4e tried managing this by codifying the defender, leader, striker, and controller roles, thus ensuring you could have a number of different classes fulfilling each role. I think this was a good start but it could use some work and could expand to non-combat applications as well. I'm thinking something along the lines of:
  • Each class has a primary and a secondary combat role. For example, both the fighter and the paladin are primary defenders, but the fighter is a secondary controller (by limiting the options of nearby opponents) while the paladin is a secondary leader (because of healing/buffing abilities).
  • In some cases, the secondary role can depend on subclass. Clerics are primarily leaders, but some mix it up in melee with heavy armor and are secondary defenders, while others stay in the back laying down holy AOEs and thus become secondary controllers.
  • In addition to primary and secondary combat roles, characters also fill a number of non-combat niches, e.g. worldly lore, natural lore, arcane lore, infiltration, stealth, subterfuge, charming, leadership, etc. Some of these could be class-based, some background-based, and some optional. These should ideally be wider competencies than current skills, and should have a focus on allowing the whole group to overcome challenges in that area. For example, an Athlete shouldn't just be able to get themselves to the top of a wall, but help the whole group get there.
This leads straight back to jack-of-all-trades characters, though. 4e codified the roles but then made them too wishy-washy (and got some of them outright wrong: the Fighter should be both a striker AND a defender) instead of doubling down and niche-protecting those roles.
 

I get what you mean about being able to wrap your head around random recharge abilities better. Didn't 13th Age or something include a mechanic that you'd roll an even/odd die each round and only be able to use certain abilities on the right roll, representing opportunities? Similarly, Dungeon Crawl Classics has the Mighty Deed Die, which increases in size as Warriors level up and thus makes special maneuvers easier/more likely as you get higher level.
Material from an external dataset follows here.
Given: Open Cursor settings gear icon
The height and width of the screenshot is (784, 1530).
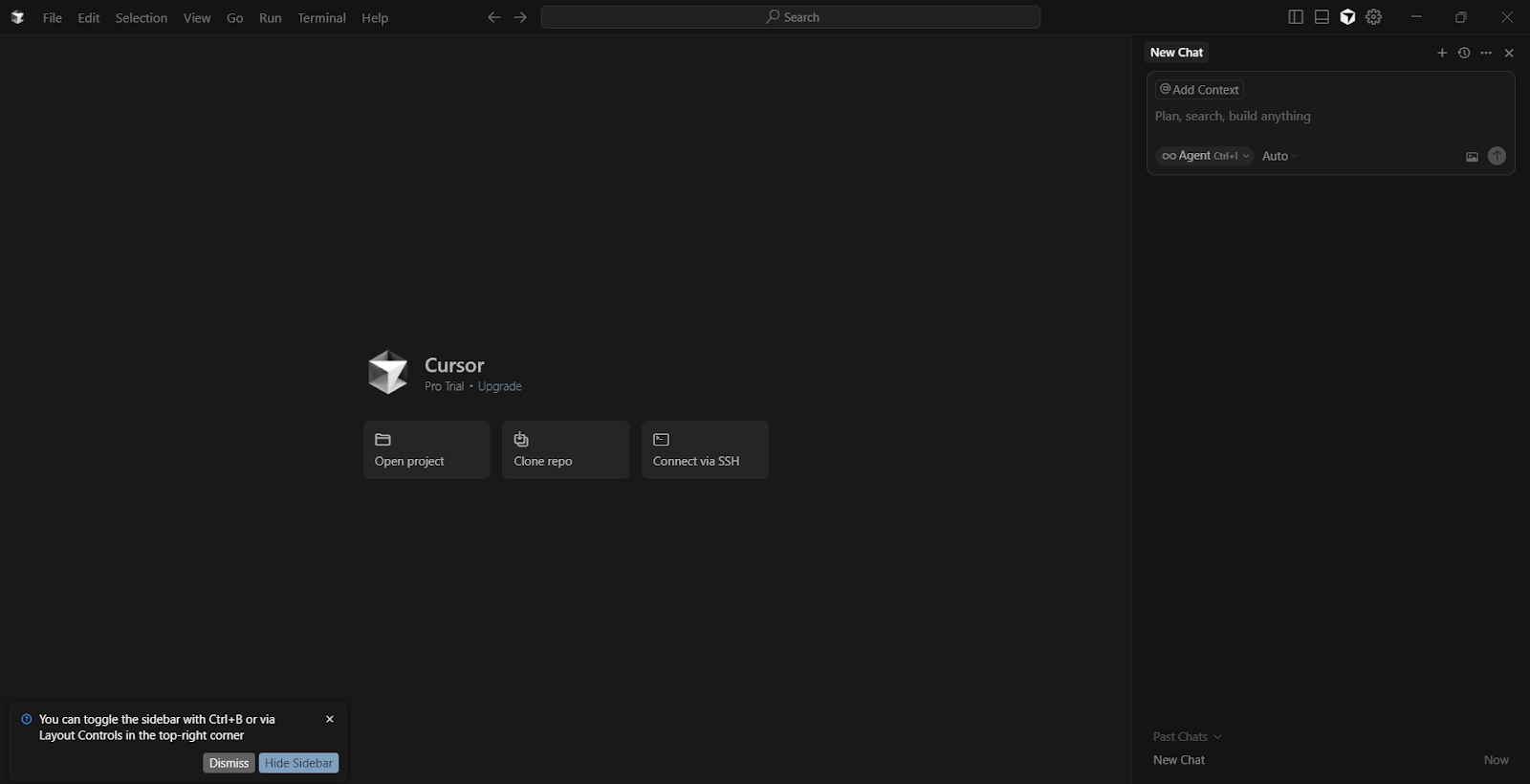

Flexible attacks for some PC classes, and a lot of the way NPCs/monsters trigger attack riders work like that in 13th Age (well, 1e, I haven't internalized 2e enough to know how common it still is).
 


4e codified the roles but then made them too wishy-washy (and got some of them outright wrong: the Fighter should be both a striker AND a defender) instead of doubling down and niche-protecting those roles.
Nah, it did a pretty darn good job. Every class got a primary role, though you could choose powers and feats to emphasize as secondary. And with the Essentials expansion Fighter got the Slayer class which was Fighter-as-primary-Striker. There were enough customization options to let a player specialize a character or generalize a bit and fill multiple roles not quite as well.